Discussion
The originality of the FLc-Capture method
The first distinctive originality of the FLc-Capture method is to use the SMART technology, which is widely adopted in cDNA cloning researches, to synthesize cDNA probes. The SMART technology guarantees that each of the synthesized cDNA is in full-length, consisting of open reading frames (ORF) and untranslated regions (5’ UTR and 3’ UTR). This unique feature allows researchers to enrich coding and noncoding sequences from genomes simultaneously. In our demonstrating snake case, the final lengths of ORF and UTR datasets are 817 K and 1,114 K, respectively, relatively close, indicating that FLc-Capture can enrich both coding and noncoding sequences with similar efficiency.

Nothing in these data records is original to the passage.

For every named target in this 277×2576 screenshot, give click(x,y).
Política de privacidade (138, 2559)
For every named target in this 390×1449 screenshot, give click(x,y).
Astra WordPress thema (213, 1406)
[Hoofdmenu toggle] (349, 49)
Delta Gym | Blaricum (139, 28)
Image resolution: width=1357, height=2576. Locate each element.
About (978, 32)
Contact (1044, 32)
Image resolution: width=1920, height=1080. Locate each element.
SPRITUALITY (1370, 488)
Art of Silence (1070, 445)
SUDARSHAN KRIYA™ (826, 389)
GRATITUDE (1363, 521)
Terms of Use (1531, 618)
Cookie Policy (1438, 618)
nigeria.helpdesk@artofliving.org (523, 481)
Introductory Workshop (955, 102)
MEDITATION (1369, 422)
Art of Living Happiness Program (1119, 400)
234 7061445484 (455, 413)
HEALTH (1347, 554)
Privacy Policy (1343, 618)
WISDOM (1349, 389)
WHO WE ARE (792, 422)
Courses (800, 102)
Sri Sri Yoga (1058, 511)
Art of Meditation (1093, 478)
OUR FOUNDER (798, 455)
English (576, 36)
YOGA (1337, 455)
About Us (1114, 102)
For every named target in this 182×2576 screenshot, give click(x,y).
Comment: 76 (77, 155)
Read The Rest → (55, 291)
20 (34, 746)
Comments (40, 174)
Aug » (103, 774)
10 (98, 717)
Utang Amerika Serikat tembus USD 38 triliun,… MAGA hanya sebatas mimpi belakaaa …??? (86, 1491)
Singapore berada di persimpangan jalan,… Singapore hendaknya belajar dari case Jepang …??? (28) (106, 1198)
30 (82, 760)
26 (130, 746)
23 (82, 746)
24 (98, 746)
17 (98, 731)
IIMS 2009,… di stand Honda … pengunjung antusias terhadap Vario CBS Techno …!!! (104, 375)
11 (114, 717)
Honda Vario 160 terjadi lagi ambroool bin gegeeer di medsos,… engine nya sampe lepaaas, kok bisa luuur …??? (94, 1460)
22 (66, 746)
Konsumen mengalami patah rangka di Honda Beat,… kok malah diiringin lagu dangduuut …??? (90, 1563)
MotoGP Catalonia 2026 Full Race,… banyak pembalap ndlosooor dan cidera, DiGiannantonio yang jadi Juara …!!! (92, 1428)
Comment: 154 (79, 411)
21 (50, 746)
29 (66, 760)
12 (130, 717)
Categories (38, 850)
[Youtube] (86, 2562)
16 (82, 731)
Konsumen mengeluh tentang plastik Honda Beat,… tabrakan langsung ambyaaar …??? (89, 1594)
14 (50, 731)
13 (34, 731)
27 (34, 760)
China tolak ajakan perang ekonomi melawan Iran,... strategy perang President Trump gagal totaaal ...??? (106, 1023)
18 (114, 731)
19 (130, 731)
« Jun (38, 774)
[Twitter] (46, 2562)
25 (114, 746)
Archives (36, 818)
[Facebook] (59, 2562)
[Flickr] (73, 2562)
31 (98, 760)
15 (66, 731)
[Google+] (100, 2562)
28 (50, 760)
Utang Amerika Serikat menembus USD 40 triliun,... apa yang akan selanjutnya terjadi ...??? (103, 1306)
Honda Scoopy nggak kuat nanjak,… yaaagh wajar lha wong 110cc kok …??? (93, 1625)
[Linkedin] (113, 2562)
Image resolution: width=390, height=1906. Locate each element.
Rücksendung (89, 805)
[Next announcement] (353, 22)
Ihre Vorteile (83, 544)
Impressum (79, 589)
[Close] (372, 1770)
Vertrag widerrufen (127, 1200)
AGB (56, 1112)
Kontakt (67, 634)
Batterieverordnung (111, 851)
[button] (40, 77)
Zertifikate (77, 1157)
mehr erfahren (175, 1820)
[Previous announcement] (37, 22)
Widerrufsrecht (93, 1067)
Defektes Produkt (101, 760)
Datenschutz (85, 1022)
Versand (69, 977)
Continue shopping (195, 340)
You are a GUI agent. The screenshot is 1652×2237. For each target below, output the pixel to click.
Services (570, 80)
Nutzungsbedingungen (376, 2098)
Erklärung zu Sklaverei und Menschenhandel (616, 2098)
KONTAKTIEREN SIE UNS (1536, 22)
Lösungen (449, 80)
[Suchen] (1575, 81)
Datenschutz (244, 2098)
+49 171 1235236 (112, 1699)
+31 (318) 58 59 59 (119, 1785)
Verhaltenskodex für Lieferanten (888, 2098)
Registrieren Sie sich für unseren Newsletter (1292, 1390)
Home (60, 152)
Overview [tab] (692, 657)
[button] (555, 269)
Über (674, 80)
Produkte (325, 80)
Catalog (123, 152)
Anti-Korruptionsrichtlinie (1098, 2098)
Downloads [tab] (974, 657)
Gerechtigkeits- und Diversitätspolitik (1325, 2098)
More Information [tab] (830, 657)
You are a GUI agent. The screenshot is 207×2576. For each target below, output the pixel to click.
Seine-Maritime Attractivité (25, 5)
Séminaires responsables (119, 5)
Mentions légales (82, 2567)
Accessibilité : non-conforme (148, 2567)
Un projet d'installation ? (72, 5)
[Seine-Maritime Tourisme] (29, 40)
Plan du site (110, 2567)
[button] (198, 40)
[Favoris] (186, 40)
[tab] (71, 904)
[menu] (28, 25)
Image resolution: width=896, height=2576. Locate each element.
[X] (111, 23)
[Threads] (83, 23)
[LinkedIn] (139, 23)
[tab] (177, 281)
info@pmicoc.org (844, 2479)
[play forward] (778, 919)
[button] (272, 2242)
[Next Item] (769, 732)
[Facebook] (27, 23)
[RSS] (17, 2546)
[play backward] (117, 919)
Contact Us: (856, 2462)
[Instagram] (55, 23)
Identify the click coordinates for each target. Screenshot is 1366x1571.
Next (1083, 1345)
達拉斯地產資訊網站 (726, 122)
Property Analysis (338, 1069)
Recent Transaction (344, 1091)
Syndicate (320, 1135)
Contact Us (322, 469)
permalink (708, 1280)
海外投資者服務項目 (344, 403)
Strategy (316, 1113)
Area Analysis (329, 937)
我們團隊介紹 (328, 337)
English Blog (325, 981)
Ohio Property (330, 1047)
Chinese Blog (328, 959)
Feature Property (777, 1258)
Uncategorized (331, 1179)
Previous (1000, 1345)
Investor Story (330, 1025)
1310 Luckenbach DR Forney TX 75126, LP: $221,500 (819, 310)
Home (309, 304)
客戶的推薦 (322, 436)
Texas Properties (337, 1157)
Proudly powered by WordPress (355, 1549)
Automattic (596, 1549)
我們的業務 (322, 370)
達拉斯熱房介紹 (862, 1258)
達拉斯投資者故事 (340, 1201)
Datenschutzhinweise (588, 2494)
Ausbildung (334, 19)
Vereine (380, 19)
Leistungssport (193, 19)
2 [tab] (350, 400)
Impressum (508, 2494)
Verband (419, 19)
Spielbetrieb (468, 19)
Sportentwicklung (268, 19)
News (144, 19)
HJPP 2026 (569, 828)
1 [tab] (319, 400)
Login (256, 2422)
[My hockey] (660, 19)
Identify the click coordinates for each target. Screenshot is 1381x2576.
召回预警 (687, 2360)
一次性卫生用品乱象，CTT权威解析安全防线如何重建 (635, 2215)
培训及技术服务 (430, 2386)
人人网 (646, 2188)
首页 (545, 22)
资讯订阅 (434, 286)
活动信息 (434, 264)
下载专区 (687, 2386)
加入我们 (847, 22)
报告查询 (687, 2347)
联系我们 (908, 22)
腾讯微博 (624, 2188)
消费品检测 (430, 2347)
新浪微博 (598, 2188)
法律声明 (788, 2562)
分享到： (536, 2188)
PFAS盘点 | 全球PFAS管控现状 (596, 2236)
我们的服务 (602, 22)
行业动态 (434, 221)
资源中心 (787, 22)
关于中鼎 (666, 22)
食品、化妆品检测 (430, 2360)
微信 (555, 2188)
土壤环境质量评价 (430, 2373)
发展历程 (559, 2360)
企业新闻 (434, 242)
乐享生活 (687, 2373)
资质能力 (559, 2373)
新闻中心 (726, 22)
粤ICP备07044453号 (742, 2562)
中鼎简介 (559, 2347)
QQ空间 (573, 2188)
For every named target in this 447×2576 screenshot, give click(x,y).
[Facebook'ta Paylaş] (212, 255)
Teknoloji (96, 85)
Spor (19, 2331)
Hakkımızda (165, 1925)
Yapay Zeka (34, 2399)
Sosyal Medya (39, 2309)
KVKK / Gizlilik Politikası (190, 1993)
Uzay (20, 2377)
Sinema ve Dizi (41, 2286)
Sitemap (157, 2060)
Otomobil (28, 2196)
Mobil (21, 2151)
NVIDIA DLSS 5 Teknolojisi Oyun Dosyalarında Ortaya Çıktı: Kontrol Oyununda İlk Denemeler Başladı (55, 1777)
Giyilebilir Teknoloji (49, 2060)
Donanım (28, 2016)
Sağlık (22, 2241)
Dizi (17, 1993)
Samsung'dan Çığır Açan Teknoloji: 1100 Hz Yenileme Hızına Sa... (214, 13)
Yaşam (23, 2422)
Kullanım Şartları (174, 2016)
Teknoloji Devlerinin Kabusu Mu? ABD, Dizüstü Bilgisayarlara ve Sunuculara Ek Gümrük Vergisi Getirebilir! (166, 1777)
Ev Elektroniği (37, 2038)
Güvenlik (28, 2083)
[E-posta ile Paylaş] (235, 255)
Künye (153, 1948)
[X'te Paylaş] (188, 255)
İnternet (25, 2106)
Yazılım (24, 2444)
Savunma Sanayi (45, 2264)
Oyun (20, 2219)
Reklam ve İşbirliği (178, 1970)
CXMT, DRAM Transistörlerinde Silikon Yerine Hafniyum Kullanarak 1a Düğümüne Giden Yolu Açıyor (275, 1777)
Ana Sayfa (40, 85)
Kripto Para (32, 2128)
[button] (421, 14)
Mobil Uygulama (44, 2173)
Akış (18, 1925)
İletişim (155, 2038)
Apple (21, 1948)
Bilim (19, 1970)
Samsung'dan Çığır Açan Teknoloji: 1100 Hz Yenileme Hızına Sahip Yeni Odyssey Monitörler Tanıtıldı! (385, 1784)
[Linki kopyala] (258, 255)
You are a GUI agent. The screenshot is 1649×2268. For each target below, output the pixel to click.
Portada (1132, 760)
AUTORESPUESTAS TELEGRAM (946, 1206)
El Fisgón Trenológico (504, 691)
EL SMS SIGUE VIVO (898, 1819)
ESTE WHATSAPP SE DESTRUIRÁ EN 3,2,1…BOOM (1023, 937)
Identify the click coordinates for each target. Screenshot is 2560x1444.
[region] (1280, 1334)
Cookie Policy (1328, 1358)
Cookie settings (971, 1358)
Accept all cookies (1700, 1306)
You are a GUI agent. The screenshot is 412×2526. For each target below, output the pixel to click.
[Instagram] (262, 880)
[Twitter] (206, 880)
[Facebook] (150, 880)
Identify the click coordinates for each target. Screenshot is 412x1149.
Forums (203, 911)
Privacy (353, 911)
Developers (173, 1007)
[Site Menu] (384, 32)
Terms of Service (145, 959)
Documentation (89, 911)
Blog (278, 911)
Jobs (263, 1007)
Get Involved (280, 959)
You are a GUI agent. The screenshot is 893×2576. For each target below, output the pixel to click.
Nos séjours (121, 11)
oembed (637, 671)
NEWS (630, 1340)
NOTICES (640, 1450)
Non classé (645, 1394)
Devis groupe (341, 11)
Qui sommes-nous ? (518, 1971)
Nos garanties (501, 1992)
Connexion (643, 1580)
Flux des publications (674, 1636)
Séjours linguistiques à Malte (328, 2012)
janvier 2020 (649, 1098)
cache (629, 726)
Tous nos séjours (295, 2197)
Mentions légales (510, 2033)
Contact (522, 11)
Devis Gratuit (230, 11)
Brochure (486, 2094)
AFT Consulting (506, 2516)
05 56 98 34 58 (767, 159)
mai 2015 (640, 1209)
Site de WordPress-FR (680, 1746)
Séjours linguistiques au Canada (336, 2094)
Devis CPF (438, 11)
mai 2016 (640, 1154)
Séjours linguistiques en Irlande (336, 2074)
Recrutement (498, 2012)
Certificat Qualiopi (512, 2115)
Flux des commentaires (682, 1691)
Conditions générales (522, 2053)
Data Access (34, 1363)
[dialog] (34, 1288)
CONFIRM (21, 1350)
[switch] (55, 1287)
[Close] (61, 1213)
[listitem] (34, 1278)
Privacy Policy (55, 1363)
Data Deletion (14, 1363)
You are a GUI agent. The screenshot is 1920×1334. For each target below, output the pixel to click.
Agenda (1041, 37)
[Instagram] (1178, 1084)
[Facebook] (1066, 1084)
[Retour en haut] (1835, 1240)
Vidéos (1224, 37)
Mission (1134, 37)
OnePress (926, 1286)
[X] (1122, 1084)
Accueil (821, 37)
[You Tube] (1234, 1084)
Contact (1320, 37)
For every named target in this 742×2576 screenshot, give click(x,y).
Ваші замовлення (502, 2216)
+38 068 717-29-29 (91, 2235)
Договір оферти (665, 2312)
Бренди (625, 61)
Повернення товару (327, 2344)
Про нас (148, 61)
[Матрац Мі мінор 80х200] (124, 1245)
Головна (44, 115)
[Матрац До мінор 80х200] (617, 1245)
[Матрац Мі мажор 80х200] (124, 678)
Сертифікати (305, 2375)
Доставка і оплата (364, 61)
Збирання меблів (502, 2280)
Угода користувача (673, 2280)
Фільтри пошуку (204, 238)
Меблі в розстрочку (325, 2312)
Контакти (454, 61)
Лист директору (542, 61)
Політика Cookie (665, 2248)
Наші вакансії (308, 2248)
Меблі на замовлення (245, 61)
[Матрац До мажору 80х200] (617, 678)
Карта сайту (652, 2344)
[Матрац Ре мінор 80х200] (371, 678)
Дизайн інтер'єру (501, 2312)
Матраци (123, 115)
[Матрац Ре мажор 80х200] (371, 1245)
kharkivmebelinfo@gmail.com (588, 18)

Because cDNA sequences are discontinuous in genomes (interrupted by introns), the direct use of full-length cDNA probes to capture ORF and UTR regions from DNA libraries makes data post-processing more challenging. Therefore, another originality of FLc-Capture is its unique data processing strategy. Considering ORF sequences are fractured in genomes, and UTR sequences are usually continuous in genomes, FLc-Capture adopts two different ways to extract ORF and UTR sequences from capture data, respectively. For ORF, FLc-Capture first assembled reads to contigs, identified exons from contigs, and then mapped identified exons onto the reference coding sequences. Our study demonstrated that this ”exon mapping” strategy could extract coding sequences from genetically distant samples (~15% divergence in our study) without the need for highly similar reference sequences. For UTR, because they are most likely within a single assembled contig, FLc-Capture directly adopts a mutual best-hit (MBH) strategy to identify orthologous UTR sequences to the reference UTRs. Our case study showed that these two specially designed bioinformatics pipelines are effective, able to extract thousands of ORF and UTR sequences from both ingroup species and more distantly related outgroup species.